*** LISTED ENTRIES ***

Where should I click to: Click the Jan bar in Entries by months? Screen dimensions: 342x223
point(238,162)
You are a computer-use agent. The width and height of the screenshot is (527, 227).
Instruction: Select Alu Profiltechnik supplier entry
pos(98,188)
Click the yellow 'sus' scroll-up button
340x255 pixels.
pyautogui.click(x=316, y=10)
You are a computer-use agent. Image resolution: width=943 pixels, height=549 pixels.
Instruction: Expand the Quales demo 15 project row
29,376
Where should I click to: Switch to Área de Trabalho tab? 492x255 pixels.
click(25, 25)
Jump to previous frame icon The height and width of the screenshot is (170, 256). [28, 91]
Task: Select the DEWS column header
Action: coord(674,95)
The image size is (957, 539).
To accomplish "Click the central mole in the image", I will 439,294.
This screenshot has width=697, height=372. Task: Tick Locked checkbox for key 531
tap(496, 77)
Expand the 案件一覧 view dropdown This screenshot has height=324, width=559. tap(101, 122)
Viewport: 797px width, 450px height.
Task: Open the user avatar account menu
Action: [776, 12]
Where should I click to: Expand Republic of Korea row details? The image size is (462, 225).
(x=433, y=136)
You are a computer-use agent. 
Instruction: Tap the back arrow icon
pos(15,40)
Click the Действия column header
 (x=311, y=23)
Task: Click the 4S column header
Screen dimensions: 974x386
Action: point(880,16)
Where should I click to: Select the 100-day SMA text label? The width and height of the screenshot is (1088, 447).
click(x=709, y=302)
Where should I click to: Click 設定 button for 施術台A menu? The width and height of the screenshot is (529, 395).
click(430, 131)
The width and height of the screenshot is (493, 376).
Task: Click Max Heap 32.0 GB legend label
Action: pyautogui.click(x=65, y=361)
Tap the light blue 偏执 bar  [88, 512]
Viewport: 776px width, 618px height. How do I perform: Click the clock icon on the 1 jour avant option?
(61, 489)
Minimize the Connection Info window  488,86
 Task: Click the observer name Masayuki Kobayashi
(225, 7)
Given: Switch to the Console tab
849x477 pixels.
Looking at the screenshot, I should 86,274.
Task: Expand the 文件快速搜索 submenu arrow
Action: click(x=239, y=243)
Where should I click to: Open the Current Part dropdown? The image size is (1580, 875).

*** End of LISTED ENTRIES ***

_WORK ORDER_.
Everything in the records above should be written out again exactly.

_WRITTEN RESPONSE_.
Where should I click to: Click the Jan bar in Entries by months? Screen dimensions: 342x223
point(238,162)
You are a computer-use agent. The width and height of the screenshot is (527, 227).
Instruction: Select Alu Profiltechnik supplier entry
pos(98,188)
Click the yellow 'sus' scroll-up button
340x255 pixels.
pyautogui.click(x=316, y=10)
You are a computer-use agent. Image resolution: width=943 pixels, height=549 pixels.
Instruction: Expand the Quales demo 15 project row
29,376
Where should I click to: Switch to Área de Trabalho tab? 492x255 pixels.
click(25, 25)
Jump to previous frame icon The height and width of the screenshot is (170, 256). [28, 91]
Task: Select the DEWS column header
Action: coord(674,95)
The image size is (957, 539).
To accomplish "Click the central mole in the image", I will 439,294.
This screenshot has width=697, height=372. Task: Tick Locked checkbox for key 531
tap(496, 77)
Expand the 案件一覧 view dropdown This screenshot has height=324, width=559. tap(101, 122)
Viewport: 797px width, 450px height.
Task: Open the user avatar account menu
Action: [776, 12]
Where should I click to: Expand Republic of Korea row details? The image size is (462, 225).
(x=433, y=136)
You are a computer-use agent. 
Instruction: Tap the back arrow icon
pos(15,40)
Click the Действия column header
 (x=311, y=23)
Task: Click the 4S column header
Screen dimensions: 974x386
Action: point(880,16)
Where should I click to: Select the 100-day SMA text label? The width and height of the screenshot is (1088, 447).
click(x=709, y=302)
Where should I click to: Click 設定 button for 施術台A menu? The width and height of the screenshot is (529, 395).
click(430, 131)
The width and height of the screenshot is (493, 376).
Task: Click Max Heap 32.0 GB legend label
Action: pyautogui.click(x=65, y=361)
Tap the light blue 偏执 bar  [88, 512]
Viewport: 776px width, 618px height. How do I perform: Click the clock icon on the 1 jour avant option?
(61, 489)
Minimize the Connection Info window  488,86
 Task: Click the observer name Masayuki Kobayashi
(225, 7)
Given: Switch to the Console tab
849x477 pixels.
Looking at the screenshot, I should 86,274.
Task: Expand the 文件快速搜索 submenu arrow
Action: click(x=239, y=243)
Where should I click to: Open the Current Part dropdown? The image size is (1580, 875).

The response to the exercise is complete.